Task prompt:
Please work out how many lines in the entries contain "plus", then give that number with nothing added.

[Extracted data — start]

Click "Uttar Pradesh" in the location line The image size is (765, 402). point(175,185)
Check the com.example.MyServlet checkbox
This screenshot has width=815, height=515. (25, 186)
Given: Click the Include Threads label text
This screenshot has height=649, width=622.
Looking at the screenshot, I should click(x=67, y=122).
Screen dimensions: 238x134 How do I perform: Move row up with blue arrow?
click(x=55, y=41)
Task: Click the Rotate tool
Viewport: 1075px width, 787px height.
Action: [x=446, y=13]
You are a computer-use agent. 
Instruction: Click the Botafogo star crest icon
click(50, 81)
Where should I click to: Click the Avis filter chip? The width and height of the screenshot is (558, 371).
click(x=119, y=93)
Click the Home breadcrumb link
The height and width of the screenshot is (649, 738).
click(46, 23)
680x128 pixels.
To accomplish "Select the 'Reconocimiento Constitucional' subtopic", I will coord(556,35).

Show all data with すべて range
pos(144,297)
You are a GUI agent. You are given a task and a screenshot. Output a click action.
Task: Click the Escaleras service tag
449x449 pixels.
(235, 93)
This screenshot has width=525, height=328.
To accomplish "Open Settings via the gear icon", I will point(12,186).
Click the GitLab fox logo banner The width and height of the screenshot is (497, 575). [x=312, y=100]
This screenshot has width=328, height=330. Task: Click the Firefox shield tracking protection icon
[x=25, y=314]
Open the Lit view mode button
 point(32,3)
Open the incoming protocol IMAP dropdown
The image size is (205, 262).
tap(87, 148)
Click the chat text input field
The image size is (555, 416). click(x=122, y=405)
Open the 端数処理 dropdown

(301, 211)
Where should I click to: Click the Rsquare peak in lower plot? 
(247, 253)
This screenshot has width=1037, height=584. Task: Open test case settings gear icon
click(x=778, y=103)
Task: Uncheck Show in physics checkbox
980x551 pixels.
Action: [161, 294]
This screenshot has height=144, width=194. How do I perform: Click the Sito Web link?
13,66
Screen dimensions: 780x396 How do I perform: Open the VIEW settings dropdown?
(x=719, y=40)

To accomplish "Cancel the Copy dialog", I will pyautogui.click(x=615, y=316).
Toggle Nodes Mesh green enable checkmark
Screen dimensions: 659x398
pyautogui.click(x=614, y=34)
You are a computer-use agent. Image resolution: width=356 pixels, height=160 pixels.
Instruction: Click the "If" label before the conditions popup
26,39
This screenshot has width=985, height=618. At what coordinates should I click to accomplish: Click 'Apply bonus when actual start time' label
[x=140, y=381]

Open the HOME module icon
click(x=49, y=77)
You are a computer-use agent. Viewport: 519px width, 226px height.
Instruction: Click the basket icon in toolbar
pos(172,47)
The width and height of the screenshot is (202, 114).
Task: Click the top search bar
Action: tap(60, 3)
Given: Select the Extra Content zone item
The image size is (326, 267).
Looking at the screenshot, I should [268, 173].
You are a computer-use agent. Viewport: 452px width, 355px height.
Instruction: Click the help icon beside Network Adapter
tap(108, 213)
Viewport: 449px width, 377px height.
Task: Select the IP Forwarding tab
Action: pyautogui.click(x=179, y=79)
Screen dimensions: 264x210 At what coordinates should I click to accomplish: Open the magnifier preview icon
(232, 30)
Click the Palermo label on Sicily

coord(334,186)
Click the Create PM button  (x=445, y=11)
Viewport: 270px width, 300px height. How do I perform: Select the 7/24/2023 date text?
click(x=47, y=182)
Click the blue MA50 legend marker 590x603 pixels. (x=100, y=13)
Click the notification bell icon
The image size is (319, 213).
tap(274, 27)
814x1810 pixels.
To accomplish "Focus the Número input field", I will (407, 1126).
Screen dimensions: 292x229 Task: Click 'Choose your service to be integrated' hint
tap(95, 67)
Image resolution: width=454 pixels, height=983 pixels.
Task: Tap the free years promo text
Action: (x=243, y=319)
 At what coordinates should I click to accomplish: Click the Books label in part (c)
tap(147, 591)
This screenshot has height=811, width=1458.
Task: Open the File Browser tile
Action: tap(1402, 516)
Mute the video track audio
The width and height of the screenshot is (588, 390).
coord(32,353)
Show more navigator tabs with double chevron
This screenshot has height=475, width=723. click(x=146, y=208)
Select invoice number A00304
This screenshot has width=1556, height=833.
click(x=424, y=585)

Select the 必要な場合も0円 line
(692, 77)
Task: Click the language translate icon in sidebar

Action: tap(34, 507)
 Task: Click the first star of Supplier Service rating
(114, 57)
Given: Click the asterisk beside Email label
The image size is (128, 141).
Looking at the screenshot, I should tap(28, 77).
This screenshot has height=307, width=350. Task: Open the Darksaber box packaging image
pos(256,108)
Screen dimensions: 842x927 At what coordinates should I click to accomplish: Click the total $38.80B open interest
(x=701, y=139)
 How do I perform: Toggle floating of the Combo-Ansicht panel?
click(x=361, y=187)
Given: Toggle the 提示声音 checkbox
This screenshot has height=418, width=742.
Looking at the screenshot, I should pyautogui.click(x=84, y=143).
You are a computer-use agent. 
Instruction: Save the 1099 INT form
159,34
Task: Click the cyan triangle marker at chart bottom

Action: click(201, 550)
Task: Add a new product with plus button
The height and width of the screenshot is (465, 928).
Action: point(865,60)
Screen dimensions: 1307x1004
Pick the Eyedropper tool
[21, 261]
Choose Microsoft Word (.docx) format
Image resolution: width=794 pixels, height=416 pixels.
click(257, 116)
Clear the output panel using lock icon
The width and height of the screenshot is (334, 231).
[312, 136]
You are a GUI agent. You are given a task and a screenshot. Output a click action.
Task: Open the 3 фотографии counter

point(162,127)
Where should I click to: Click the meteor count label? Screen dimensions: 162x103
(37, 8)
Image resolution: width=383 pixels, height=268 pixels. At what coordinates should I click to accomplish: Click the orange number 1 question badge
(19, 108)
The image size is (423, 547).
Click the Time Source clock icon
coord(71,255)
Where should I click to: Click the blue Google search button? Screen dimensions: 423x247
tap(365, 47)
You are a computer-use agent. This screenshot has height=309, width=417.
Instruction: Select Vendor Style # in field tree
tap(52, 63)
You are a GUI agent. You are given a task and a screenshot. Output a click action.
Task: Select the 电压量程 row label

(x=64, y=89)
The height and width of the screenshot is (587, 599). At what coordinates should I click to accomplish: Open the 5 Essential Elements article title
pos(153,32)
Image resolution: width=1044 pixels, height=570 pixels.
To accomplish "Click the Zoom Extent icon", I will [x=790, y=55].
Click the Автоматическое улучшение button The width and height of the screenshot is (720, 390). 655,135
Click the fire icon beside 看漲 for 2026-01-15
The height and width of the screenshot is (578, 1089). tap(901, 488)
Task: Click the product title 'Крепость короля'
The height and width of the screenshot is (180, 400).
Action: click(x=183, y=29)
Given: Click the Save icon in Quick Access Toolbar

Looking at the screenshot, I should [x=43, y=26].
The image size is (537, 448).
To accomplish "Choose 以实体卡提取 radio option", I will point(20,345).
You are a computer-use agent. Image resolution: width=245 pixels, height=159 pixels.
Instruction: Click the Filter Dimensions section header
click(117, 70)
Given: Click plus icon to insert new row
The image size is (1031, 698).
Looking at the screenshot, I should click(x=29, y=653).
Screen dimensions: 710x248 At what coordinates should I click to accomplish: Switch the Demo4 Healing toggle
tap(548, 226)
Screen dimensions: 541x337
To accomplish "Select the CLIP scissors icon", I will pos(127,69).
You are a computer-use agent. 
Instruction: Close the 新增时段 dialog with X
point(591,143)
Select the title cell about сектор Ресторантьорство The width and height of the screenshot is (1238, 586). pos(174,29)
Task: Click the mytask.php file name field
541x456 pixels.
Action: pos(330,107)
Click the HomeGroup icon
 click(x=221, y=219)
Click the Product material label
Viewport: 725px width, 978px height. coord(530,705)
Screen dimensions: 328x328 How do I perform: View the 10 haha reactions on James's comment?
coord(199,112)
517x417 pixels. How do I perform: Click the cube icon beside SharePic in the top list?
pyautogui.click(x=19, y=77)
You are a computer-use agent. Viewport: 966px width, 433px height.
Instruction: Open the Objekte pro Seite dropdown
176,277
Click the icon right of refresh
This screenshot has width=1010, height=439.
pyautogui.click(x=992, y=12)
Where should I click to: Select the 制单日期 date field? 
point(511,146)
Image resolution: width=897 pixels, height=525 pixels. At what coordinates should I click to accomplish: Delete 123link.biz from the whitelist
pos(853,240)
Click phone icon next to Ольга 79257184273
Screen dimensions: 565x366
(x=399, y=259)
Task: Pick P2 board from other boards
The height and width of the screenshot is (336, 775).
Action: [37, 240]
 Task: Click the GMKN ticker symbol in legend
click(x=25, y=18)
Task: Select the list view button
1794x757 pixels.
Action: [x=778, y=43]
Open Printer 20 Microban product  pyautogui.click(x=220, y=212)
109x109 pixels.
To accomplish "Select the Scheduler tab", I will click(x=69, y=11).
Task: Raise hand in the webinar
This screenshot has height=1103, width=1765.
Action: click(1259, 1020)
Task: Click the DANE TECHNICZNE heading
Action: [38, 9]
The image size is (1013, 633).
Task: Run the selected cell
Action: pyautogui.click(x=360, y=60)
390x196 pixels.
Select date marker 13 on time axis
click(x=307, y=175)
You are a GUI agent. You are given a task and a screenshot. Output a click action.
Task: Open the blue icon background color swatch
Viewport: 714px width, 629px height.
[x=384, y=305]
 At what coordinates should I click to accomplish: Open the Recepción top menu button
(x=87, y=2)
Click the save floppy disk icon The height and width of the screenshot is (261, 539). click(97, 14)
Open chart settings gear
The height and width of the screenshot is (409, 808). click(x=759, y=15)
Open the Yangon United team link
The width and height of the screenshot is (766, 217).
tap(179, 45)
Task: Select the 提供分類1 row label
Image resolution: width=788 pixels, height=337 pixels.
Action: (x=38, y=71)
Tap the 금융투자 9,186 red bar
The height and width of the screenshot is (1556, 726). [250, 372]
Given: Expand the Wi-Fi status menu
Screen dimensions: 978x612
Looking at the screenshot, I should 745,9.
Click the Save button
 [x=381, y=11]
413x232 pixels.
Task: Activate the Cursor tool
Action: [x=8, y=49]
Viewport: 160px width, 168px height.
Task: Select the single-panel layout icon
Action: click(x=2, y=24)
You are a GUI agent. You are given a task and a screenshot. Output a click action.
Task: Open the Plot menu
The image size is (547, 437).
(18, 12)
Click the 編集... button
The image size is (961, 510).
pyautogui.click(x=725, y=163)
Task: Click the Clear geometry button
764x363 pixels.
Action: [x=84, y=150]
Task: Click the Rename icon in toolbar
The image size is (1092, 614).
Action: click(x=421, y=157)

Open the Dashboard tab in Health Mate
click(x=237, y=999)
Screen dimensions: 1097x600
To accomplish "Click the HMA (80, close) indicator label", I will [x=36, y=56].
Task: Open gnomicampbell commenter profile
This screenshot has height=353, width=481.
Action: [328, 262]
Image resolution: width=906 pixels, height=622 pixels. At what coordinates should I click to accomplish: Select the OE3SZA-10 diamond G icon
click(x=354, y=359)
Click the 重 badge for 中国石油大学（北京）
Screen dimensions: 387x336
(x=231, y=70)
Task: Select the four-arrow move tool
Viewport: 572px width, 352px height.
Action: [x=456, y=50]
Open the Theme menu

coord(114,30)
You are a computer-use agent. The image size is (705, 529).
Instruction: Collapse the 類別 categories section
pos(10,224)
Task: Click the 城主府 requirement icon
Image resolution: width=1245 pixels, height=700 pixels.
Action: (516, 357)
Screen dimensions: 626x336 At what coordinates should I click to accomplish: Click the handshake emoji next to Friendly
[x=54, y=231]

[Extracted data — finish]

The answer:
2